Two factors may make that sound absurd. The first is the popularity of gag-a-day webcomics, and the second is the specific fact that The Order of the Stick is very much gag-a-day and yet balances that out with an ongoing plot. But gag-a-day strips don’t have an expectation of a plot unless they’re undergoing Cerebus Syndrome, and OOTS substantially advances the plot with each strip, building a strong connection from one strip to the next, and still lets each stand on its own and end with a funny gag. The two share billing on OOTS while the Comic Irregulars seem to be sublimating the plot to the funny. (So you don’t think I’m showing my OOTS bromance too much here, I’ll also ask you to look at Sluggy Freelance. And the OOTS balance between plot and gags has been especially apparent in recent strips, as I’ll cover in a day or two.)

But perhaps more than any of that, is the problem that gag-a-dayness is not in Darths and Droids‘ DNA. The strip has been funny throughout The Phantom Menace, but it’s been a sort of punchlineless humor, where the humor has existed in equal amounts in every panel, a natural result of the personalities of the characters (especially Jim, Sally, and Pete, in that order), so if each strip ended with a gag, it did so as part of the natural progression of the story. That’s helped to minimize the extent to which the Comic Irregulars have had to contort the story to fit each page and actually built the sense of the strip as a long-form, drama-based, comic-book-style webcomic. While I’ve certainly laughed along with Darths and Droids, that wasn’t the reason I read the comic, and the plot is starting to fall out of focus, especially read one-installment-at-a-time (I didn’t quite grasp much of what was going on until I re-read these strips). I wonder if the Comic Irregulars are/were trying to move Darths and Droids in the direction of gag-a-day in order to avoid the Girl Genius/Gunnerkrigg Court problem, and are running into the limitations of that.

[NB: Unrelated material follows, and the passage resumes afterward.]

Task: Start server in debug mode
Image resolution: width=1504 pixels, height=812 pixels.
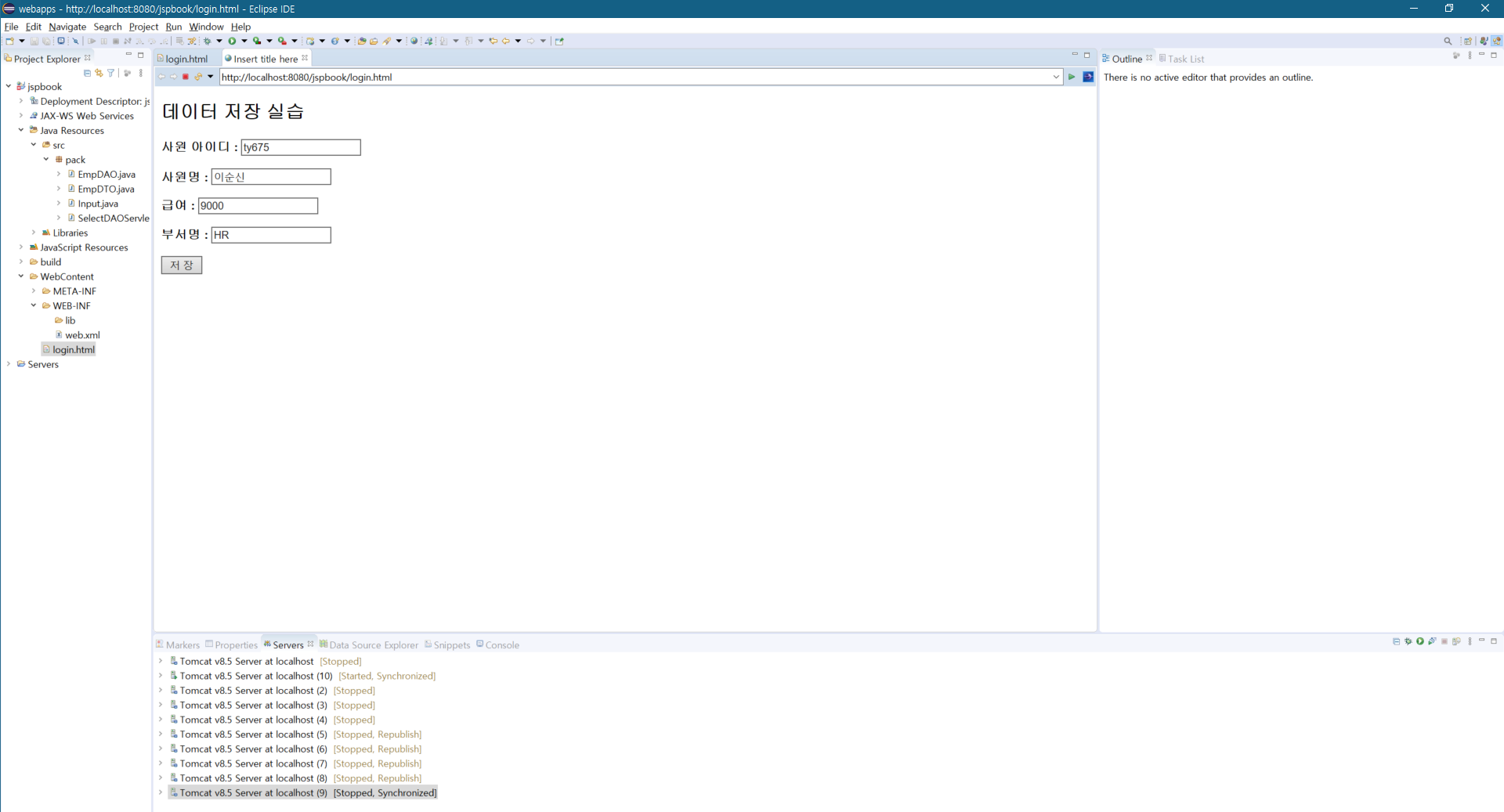Action: [1408, 641]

Now, it’s early in Attack of the Clones, and the basic situation is only just getting set up. The last two strips have had a bit more of a connection with each other, which bodes well for the future (at least the near future), and I think I have a better idea of where the plot is going and might better be able to follow the strip from this point forward. Part of the problem may have been the need to follow various strips I’m planning to write reviews of over the next month or two, and those strips distracting me to some extent from Darths and Droids. It might be a shame if Darths and Droids were to chase me away, because it’s become apparent, especially towards the end of The Phantom Menace, that the strip is going to be using a very different plot from the movies (on top of alternate interpretations and the things the players bring to their characters) and that would mean we might be in for more surprises than one might think. (I can’t tell from the strip; was the destruction of the moon of Naboo part of The Phantom Menace or not?) But Darths and Droids has recently hit a bit of a rough patch, falling into some easy mistakes made by continuity strips and weakened my investment in the strip. The bad news is it needs to spend some time to win me back. The good news is anyone else looking to dive in can learn from it.